---------- EXERCISE INPUTS ----------
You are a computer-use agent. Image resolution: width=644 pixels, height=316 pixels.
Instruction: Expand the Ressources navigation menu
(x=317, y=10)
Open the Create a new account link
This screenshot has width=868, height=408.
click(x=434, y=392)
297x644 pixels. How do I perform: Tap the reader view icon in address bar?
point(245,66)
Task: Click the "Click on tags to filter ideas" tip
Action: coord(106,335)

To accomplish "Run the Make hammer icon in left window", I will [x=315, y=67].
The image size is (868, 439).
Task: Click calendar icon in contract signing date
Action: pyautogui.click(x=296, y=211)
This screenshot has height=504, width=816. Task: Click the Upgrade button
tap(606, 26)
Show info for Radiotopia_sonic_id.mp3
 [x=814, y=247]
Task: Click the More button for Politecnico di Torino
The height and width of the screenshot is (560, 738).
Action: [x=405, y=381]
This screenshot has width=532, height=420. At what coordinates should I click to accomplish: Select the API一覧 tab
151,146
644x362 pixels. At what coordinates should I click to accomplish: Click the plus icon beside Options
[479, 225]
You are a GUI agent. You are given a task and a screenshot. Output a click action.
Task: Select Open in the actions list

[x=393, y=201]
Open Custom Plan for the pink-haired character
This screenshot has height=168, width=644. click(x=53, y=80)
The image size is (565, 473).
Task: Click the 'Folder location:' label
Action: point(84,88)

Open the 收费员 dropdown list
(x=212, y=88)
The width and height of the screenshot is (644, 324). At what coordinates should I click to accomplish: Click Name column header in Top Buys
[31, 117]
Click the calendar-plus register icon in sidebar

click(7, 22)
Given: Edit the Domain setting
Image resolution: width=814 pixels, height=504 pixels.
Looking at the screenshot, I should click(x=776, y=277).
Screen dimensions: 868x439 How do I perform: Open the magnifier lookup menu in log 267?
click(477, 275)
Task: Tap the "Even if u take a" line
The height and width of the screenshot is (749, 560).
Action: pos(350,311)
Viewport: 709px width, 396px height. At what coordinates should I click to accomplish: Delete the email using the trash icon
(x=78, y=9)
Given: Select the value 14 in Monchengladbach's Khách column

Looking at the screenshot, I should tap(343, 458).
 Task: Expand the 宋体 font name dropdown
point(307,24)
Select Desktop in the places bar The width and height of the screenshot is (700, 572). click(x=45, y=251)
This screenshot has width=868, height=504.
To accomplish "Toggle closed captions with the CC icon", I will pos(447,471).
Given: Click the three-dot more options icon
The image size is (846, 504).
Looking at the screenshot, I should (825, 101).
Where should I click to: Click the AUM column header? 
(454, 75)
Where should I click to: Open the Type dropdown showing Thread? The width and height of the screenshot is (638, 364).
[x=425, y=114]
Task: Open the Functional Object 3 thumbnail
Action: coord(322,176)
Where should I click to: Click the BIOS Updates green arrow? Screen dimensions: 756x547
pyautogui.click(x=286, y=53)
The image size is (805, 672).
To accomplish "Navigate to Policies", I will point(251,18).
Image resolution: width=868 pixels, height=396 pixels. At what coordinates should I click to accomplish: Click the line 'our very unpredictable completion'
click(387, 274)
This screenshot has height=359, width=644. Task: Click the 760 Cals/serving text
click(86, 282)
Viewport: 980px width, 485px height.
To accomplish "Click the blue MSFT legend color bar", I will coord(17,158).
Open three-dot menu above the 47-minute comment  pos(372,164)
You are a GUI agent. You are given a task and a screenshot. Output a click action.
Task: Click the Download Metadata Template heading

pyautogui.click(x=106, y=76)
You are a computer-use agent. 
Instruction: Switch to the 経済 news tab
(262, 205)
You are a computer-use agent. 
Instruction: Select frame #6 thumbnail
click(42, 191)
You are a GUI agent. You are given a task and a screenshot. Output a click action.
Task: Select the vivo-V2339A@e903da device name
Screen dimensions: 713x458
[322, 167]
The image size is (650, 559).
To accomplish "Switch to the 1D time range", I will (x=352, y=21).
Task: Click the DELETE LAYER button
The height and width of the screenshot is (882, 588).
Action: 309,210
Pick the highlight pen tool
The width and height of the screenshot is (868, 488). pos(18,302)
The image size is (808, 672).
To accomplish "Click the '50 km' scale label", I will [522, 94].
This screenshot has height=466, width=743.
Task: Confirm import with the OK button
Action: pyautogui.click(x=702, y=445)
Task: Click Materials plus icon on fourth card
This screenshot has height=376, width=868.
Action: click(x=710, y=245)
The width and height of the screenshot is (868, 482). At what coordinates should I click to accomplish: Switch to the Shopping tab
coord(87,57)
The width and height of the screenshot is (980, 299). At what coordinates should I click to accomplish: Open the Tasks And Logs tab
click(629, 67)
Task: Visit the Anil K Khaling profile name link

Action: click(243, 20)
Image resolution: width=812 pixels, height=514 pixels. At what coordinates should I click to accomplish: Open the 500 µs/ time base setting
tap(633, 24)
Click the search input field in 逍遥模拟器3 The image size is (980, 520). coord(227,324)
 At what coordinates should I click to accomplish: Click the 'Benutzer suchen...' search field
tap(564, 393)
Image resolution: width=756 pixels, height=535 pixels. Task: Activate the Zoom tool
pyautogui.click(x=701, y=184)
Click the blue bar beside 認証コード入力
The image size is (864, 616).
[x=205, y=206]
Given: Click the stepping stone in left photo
----------
ACTIVITY:
Each record above has to be repeated word for word.

ANSWER SECTION:
You are a computer-use agent. Image resolution: width=644 pixels, height=316 pixels.
Instruction: Expand the Ressources navigation menu
(x=317, y=10)
Open the Create a new account link
This screenshot has width=868, height=408.
click(x=434, y=392)
297x644 pixels. How do I perform: Tap the reader view icon in address bar?
point(245,66)
Task: Click the "Click on tags to filter ideas" tip
Action: coord(106,335)

To accomplish "Run the Make hammer icon in left window", I will [x=315, y=67].
The image size is (868, 439).
Task: Click calendar icon in contract signing date
Action: pyautogui.click(x=296, y=211)
This screenshot has height=504, width=816. Task: Click the Upgrade button
tap(606, 26)
Show info for Radiotopia_sonic_id.mp3
 [x=814, y=247]
Task: Click the More button for Politecnico di Torino
The height and width of the screenshot is (560, 738).
Action: [x=405, y=381]
This screenshot has width=532, height=420. At what coordinates should I click to accomplish: Select the API一覧 tab
151,146
644x362 pixels. At what coordinates should I click to accomplish: Click the plus icon beside Options
[479, 225]
You are a GUI agent. You are given a task and a screenshot. Output a click action.
Task: Select Open in the actions list

[x=393, y=201]
Open Custom Plan for the pink-haired character
This screenshot has height=168, width=644. click(x=53, y=80)
The image size is (565, 473).
Task: Click the 'Folder location:' label
Action: point(84,88)

Open the 收费员 dropdown list
(x=212, y=88)
The width and height of the screenshot is (644, 324). At what coordinates should I click to accomplish: Click Name column header in Top Buys
[31, 117]
Click the calendar-plus register icon in sidebar

click(7, 22)
Given: Edit the Domain setting
Image resolution: width=814 pixels, height=504 pixels.
Looking at the screenshot, I should click(x=776, y=277).
Screen dimensions: 868x439 How do I perform: Open the magnifier lookup menu in log 267?
click(477, 275)
Task: Tap the "Even if u take a" line
The height and width of the screenshot is (749, 560).
Action: pos(350,311)
Viewport: 709px width, 396px height. At what coordinates should I click to accomplish: Delete the email using the trash icon
(x=78, y=9)
Given: Select the value 14 in Monchengladbach's Khách column

Looking at the screenshot, I should tap(343, 458).
 Task: Expand the 宋体 font name dropdown
point(307,24)
Select Desktop in the places bar The width and height of the screenshot is (700, 572). click(x=45, y=251)
This screenshot has width=868, height=504.
To accomplish "Toggle closed captions with the CC icon", I will pos(447,471).
Given: Click the three-dot more options icon
The image size is (846, 504).
Looking at the screenshot, I should (825, 101).
Where should I click to: Click the AUM column header? 
(454, 75)
Where should I click to: Open the Type dropdown showing Thread? The width and height of the screenshot is (638, 364).
[x=425, y=114]
Task: Open the Functional Object 3 thumbnail
Action: coord(322,176)
Where should I click to: Click the BIOS Updates green arrow? Screen dimensions: 756x547
pyautogui.click(x=286, y=53)
The image size is (805, 672).
To accomplish "Navigate to Policies", I will point(251,18).
Image resolution: width=868 pixels, height=396 pixels. At what coordinates should I click to accomplish: Click the line 'our very unpredictable completion'
click(387, 274)
This screenshot has height=359, width=644. Task: Click the 760 Cals/serving text
click(86, 282)
Viewport: 980px width, 485px height.
To accomplish "Click the blue MSFT legend color bar", I will coord(17,158).
Open three-dot menu above the 47-minute comment  pos(372,164)
You are a GUI agent. You are given a task and a screenshot. Output a click action.
Task: Click the Download Metadata Template heading

pyautogui.click(x=106, y=76)
You are a computer-use agent. 
Instruction: Switch to the 経済 news tab
(262, 205)
You are a computer-use agent. 
Instruction: Select frame #6 thumbnail
click(42, 191)
You are a GUI agent. You are given a task and a screenshot. Output a click action.
Task: Select the vivo-V2339A@e903da device name
Screen dimensions: 713x458
[322, 167]
The image size is (650, 559).
To accomplish "Switch to the 1D time range", I will (x=352, y=21).
Task: Click the DELETE LAYER button
The height and width of the screenshot is (882, 588).
Action: 309,210
Pick the highlight pen tool
The width and height of the screenshot is (868, 488). pos(18,302)
The image size is (808, 672).
To accomplish "Click the '50 km' scale label", I will [522, 94].
This screenshot has height=466, width=743.
Task: Confirm import with the OK button
Action: pyautogui.click(x=702, y=445)
Task: Click Materials plus icon on fourth card
This screenshot has height=376, width=868.
Action: click(x=710, y=245)
The width and height of the screenshot is (868, 482). At what coordinates should I click to accomplish: Switch to the Shopping tab
coord(87,57)
The width and height of the screenshot is (980, 299). At what coordinates should I click to accomplish: Open the Tasks And Logs tab
click(629, 67)
Task: Visit the Anil K Khaling profile name link

Action: click(243, 20)
Image resolution: width=812 pixels, height=514 pixels. At what coordinates should I click to accomplish: Open the 500 µs/ time base setting
tap(633, 24)
Click the search input field in 逍遥模拟器3 The image size is (980, 520). coord(227,324)
 At what coordinates should I click to accomplish: Click the 'Benutzer suchen...' search field
tap(564, 393)
Image resolution: width=756 pixels, height=535 pixels. Task: Activate the Zoom tool
pyautogui.click(x=701, y=184)
Click the blue bar beside 認証コード入力
The image size is (864, 616).
[x=205, y=206]
Given: Click the stepping stone in left photo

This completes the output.